The nurses rotated quite a bit. We hardly ever got the same one twice, except for a few. They were all exceptional, so kind and patient. NICU nurses are very special people. We had 3 doctors over the weeks. I was so impressed with how they kept us up to date and so patiently explained things and answered our million questions or our overwhelmed blank stares.

Henry would open his eyes now and then, but for the most part he slept. After all, he was supposed to be in my nice warm cozy uterus for 10 more weeks, not a plastic space pod. We held him every chance we could; but preemie babies get stressed out easily. If there is too much or too loud of talking, if they are touched too much or if their body temp starts to dip, they need to go back in their warm isolet. So sometimes, we just sat and stared at him or touched him through the round openings in the side of the isolet.

I cried a lot during those 3 weeks. When I started I couldn't stop. There was this constant, dull ache in my chest that never went away. Andy, my amazing Andy, was by my side every moment. But there were times, where I just felt completely alone. I look at that person, year ago Jen, and I ache for her. I feel her pain again and it hurts. But He is the great Healer. He has turned my sorrow into dancing. And though, I remember the pangs, from great sadness has come great joy. Joy I wouldn't know if I had not gone through the pain. AMEN! Ok, done preaching.

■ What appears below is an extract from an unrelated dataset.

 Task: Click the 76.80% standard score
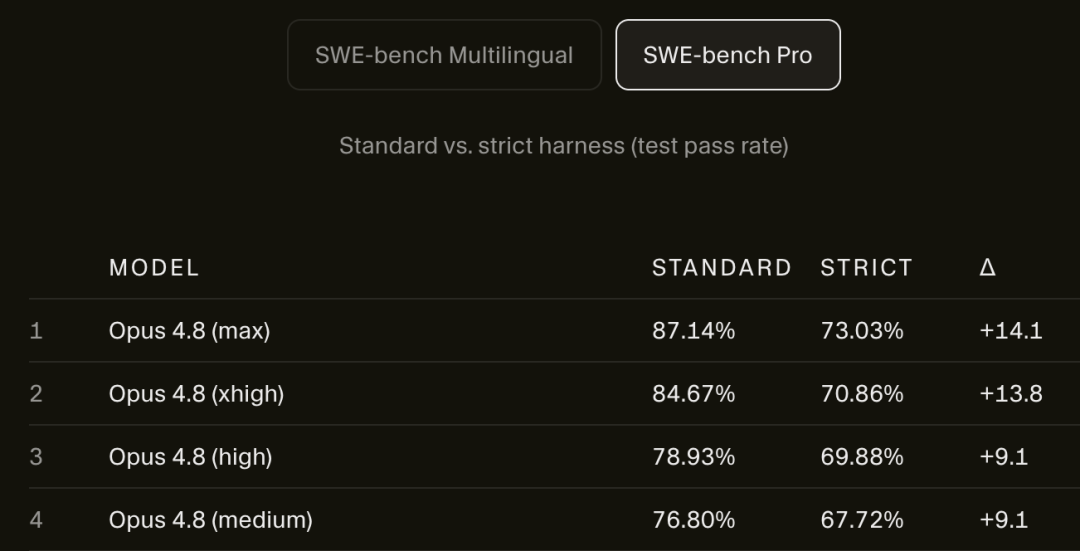coord(694,520)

And then the day came for him to go home to Santa Rosa. One day, the doctor was saying it could be a few more days, the next she told us to get our bags packed. We didn't know how long we would be in that NICU; but it was the call we had been waiting for. My mother - in - law had come up for a few days, so I wouldn't be alone and she could drive Lily and I to the hospital. Andy was back at work at this point. I was getting ready to go home for a few days, which I desperately didn't want to do. God knew I had had enough I guess, Andy and I both. We got the call, packed up the house and the next morning met the team at the hospital. It takes a team of people to transport a baby via ambulance.  I met everyone. They were all amazingly nice. He was in a travel isolet and all I could see was his little figure through the plastic window. The ambulance left first and Lorri, Lily and I left shortly after them.

When we drove past the sign that read "Welcome to Sonoma County", everything in my being relaxed. I was home. We were home. There was a light at the end of the tunnel. I didn't cry again.

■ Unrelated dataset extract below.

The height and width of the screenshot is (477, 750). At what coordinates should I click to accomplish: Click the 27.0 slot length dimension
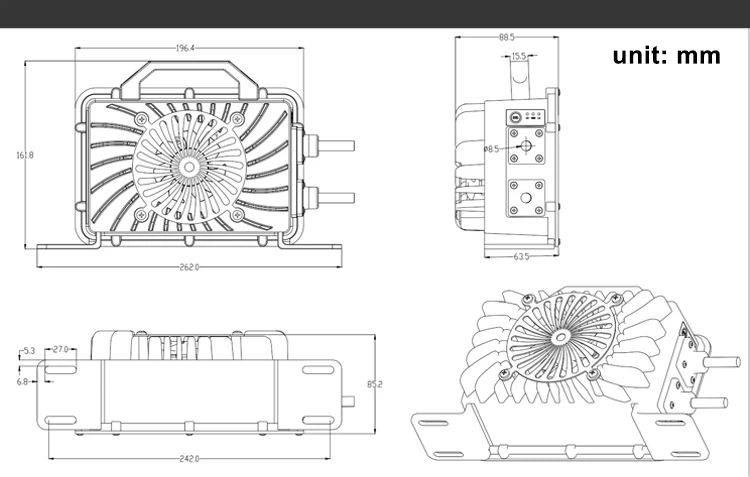(x=61, y=350)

I truly hope this part of Henry's story makes you stop and think about God's goodness, of His hand of protection on our lives, of how intricately and carefully He has formed our being. I must say this last thing. I do not understand how people can say a fetus is not a person. So many people  worked tirelessly to make sure my fetus lived. If Henry wasn't a person, why try so hard to save him? To decide to end a baby's life and have them go through the pain they do suffer through abortion is unthinkable to me. Unthinkable. Each life is precious and special and God has a purpose for each precious life.

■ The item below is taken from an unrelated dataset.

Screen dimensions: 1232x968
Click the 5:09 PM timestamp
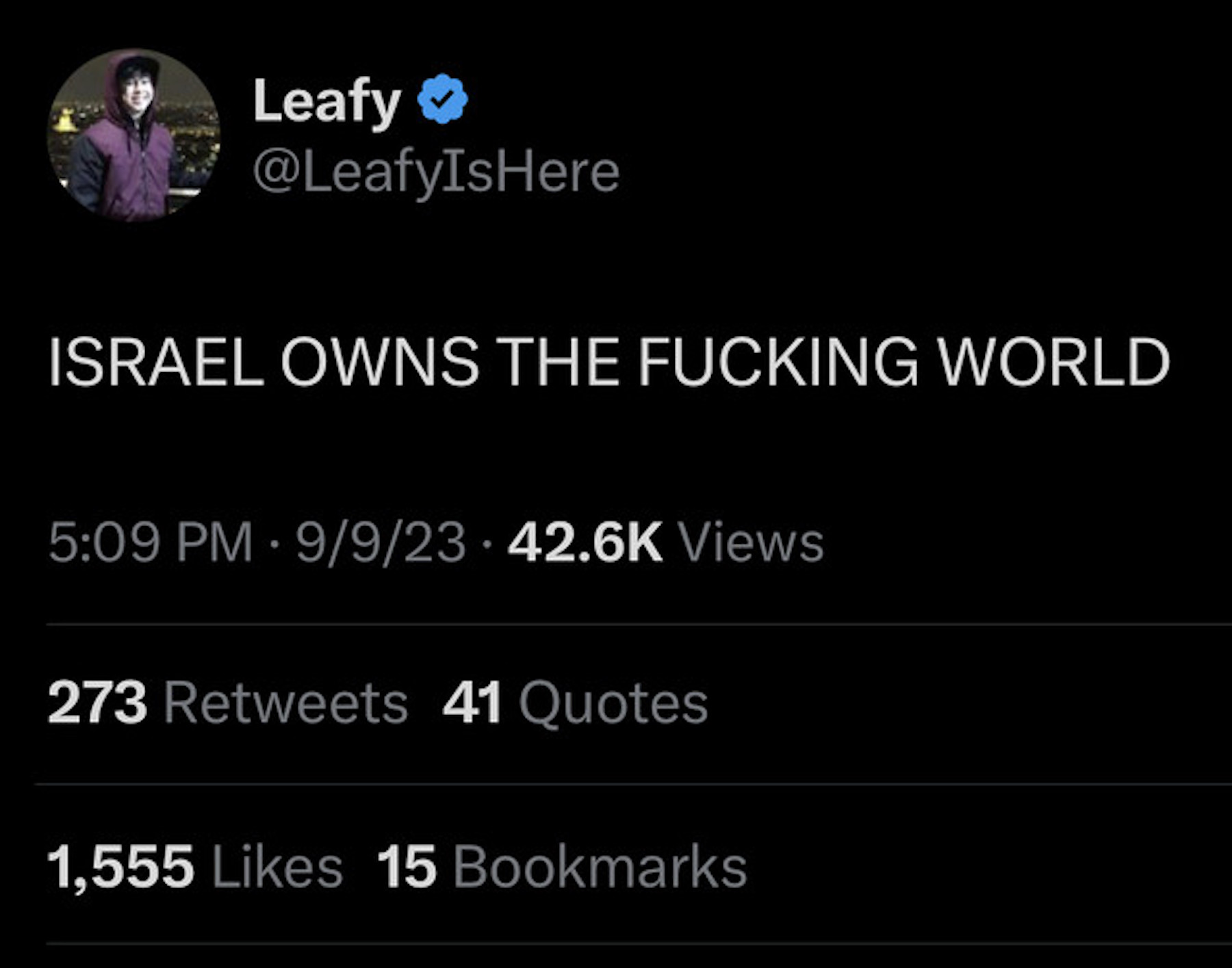151,542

Stay tuned for my conclusion in the next post. Here's a few pictures.
 Andy getting to change to his diaper and check his temperature


He was so little! Now he's climbing up on the furniture!

3 comments:

Wendy said...

Jen! All your posts about Henry make me cry, because God's work is so evident in your life through this amazing little guy and all he's overcome. You are doing a wonderful job of giving God glory in retelling and reliving one of the most difficult experiences anyone could have...thank you so much for sharing all of this. <3

erin said...

this is a beautiful story of God's faithfulness. you are a wonderful writer.(you always have been) i hope you keep using your gift. i love how you brought out the sanctity of life at the end of the story. if people could see what you saw, maybe they would change their minds.
love you- so happy that you have these two beautiful children.

Stephanie said...

Auntie Stuff is crying. Rejoicing over sweet Henry's life, your testimony to God's greatness through all of it and just how thankful we are to be part of your life. We love you much!